### Page:
** START **

Thursday, March 13, 2008

Stephen Harper v. The Liberal Party of Canada

The Prime Minister has made good on his promise to sue the Liberal Party of Canada.

Yesterday, he initiated a lawsuit against his political adversaries over their allegations that he knew of financial inducements allegedly offered by the Conservative Party in 2005 to Chuck Cadman, a deceased, former member of Canada's Parliament.

Harper filed a 32-page Statement of Claim in Ontario Superior Court of Justice at Ottawa, naming the Liberal Party of Canada and others as Defendants.

The Prime Minister claims damages totalling $2.5 million for defamation over the February 29, 2008 publication on the Liberal Party of Canada website of an article entitled "Harper Knew of Conservative Bribery."

The claim alleges that the Prime Minister's reputation was harmed by the article, along with subsequent articles on the Liberal Party website and related statements by Opposition Leader Stephane Dion and other Liberal Party officials.

** END **

### Stated task A:
Quote the post, starting with "Thursday, March 13, 2008" and going on through "others as Defendants.".
### Stated task B:
Answer these from the post:
(i) In which court did Harper file his Statement of Claim?
(ii) What total amount in damages does he claim?
(iii) What was the title of the article published on February 29, 2008?
Rely on the post and nothing else.

### Listed records:
** START **

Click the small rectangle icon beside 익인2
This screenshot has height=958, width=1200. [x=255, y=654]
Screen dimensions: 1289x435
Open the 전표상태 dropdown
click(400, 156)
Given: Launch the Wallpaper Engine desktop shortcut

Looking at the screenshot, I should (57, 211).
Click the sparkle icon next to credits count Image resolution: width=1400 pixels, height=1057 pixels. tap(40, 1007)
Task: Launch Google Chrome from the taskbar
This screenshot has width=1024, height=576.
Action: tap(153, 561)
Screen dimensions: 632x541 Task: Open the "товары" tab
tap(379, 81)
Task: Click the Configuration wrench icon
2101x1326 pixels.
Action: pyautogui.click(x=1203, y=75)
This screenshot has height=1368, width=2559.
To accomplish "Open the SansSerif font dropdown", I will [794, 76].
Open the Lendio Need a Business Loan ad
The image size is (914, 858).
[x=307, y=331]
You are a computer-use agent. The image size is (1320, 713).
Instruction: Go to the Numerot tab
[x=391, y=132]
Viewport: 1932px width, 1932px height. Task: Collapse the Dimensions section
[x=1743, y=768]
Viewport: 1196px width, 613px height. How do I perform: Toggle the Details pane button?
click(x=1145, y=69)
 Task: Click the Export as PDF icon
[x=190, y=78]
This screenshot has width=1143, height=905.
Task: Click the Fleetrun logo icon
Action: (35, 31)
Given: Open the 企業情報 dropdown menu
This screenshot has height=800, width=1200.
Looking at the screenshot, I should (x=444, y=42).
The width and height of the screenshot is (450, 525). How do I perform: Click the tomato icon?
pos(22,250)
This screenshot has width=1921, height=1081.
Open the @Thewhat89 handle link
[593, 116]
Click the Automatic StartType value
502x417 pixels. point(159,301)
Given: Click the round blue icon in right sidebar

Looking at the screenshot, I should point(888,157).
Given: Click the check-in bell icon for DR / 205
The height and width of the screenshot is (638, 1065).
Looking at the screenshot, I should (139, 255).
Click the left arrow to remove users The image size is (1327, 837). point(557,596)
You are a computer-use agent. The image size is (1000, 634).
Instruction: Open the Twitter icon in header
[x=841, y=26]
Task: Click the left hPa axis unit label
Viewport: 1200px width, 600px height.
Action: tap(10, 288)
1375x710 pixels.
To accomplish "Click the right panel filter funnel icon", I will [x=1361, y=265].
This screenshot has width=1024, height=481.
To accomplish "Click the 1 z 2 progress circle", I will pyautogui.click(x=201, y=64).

** END **

### Exercise solution A:
Thursday, March 13, 2008

Stephen Harper v. The Liberal Party of Canada

The Prime Minister has made good on his promise to sue the Liberal Party of Canada.

Yesterday, he initiated a lawsuit against his political adversaries over their allegations that he knew of financial inducements allegedly offered by the Conservative Party in 2005 to Chuck Cadman, a deceased, former member of Canada's Parliament.

Harper filed a 32-page Statement of Claim in Ontario Superior Court of Justice at Ottawa, naming the Liberal Party of Canada and others as Defendants.

### Exercise solution B:
(i) Ontario Superior Court of Justice at Ottawa
(ii) $2.5 million
(iii) "Harper Knew of Conservative Bribery."